Mean Absolute Error (MAE):
- Formula: MAE = (1/n) * Σ|y_i - ŷ_i| (average of the absolute differences between predicted and actual values).
- Interpretation: Represents the average magnitude of the errors in a set of predictions, without considering their direction.
- Strengths: Easy to understand and interpret. Less sensitive to outliers than MSE because it doesn't square the errors.
- Weaknesses: Does not penalize large errors as much as MSE.
Mean Squared Error (MSE):
- Formula: MSE = (1/n) * Σ(y_i - ŷ_i)^2 (average of the squared differences).
- Interpretation: Measures the average of the squares of the errors.
- Strengths: Penalizes larger errors more heavily (due to squaring), which can be desirable in some contexts. Mathematically convenient for optimization (differentiable).
- Weaknesses: Sensitive to outliers. The unit of MSE is the square of the unit of the target variable, making it less intuitive to interpret.
Root Mean Squared Error (RMSE):
- Formula: RMSE = √MSE (square root of MSE).
- Interpretation: The square root of the average of squared errors. It's in the same units as the target variable, making it more interpretable than MSE.
- Strengths: Combines the benefits of MSE (penalizes large errors) with interpretability (same units as target).
- Weaknesses: Still sensitive to outliers.
R-squared (Coefficient of Determination):
- Formula: R² = 1 - (SS_res / SS_tot) (where SS_res is sum of squared residuals, SS_tot is total sum of squares).
- Interpretation: Represents the proportion of the variance in the dependent variable that is predictable from the independent variables. Ranges from 0 to 1 (or can be negative for very poor models). A higher R-squared indicates a better fit.
- Strengths: Provides a relative measure of fit, easy to interpret as a percentage of variance explained.
- Weaknesses: Can increase with the addition of more features, even if they are not truly predictive. Does not indicate bias.

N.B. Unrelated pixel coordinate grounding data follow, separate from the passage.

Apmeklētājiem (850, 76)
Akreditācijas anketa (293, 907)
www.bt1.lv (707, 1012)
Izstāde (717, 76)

Choosing the Right Metric:

MAE: When outliers should not heavily influence the error, or when interpretability in original units is paramount.
MSE/RMSE: When large errors are particularly undesirable and should be penalized more. RMSE is generally preferred over MSE for interpretability.
R-squared: For a general understanding of how well the model explains the variance in the target variable.

AWS Tools:

SageMaker Processing Jobs: Can be used to run custom evaluation scripts that calculate these metrics.
SageMaker Automatic Model Tuning (HPO): Allows you to specify one of these metrics (e.g., validation:rmse) as the objective to optimize.
SageMaker Model Monitor: Can track these metrics in production if ground truth data is available.

Scenario: You have built a model to predict house prices. You need to evaluate its performance. Your stakeholders want to know the average absolute difference between predicted and actual prices, and also how much of the price variation your model explains.

Reflection Question: How do regression metrics like MAE (for average absolute error), MSE/RMSE (for penalizing larger errors), and R-squared (for explained variance) fundamentally quantify the accuracy of continuous numerical predictions, guiding model selection and tuning for quantitative forecasting?

💡 Tip: Always consider the business context when choosing a regression metric. A small RMSE might still be unacceptable if the business impact of large individual errors is high.